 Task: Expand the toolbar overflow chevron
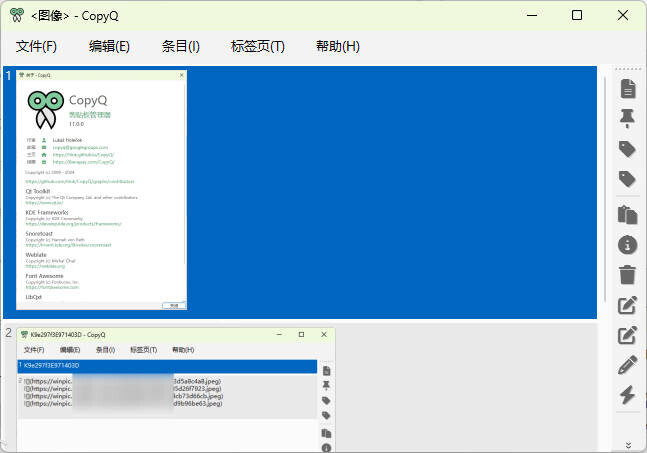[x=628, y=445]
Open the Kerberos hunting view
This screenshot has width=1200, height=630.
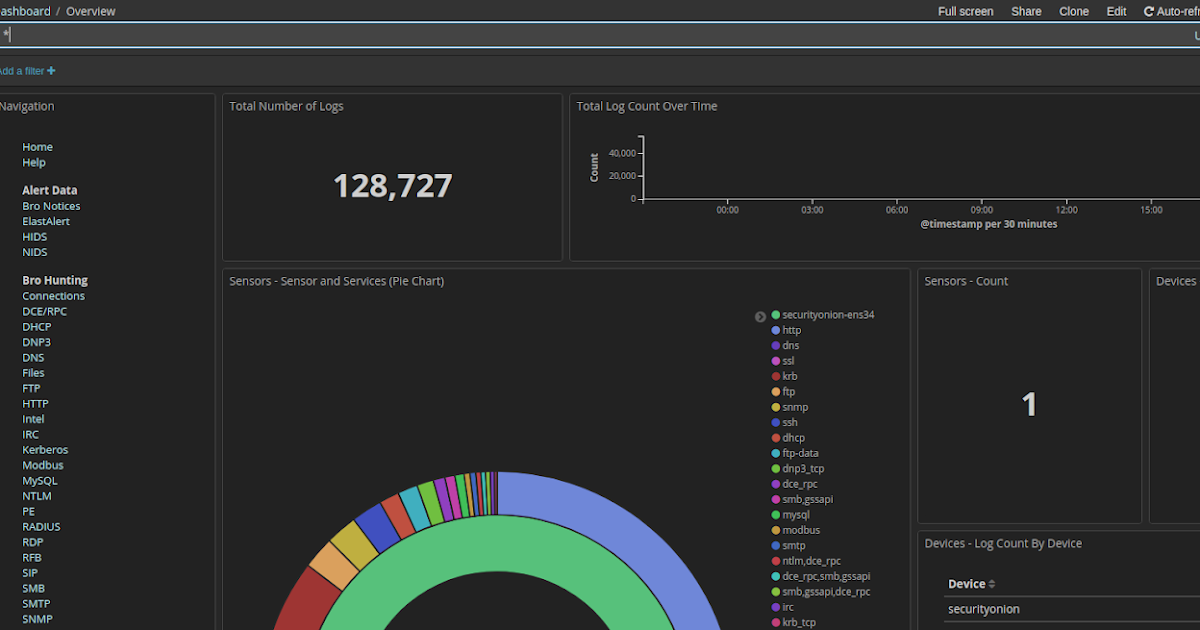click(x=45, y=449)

THE PROBLEM
Do not include the images; transcribe the rest of the listing exactly.

WRITTEN RESPONSE
 Task: Expand the toolbar overflow chevron
[x=628, y=445]
Open the Kerberos hunting view
This screenshot has width=1200, height=630.
click(x=45, y=449)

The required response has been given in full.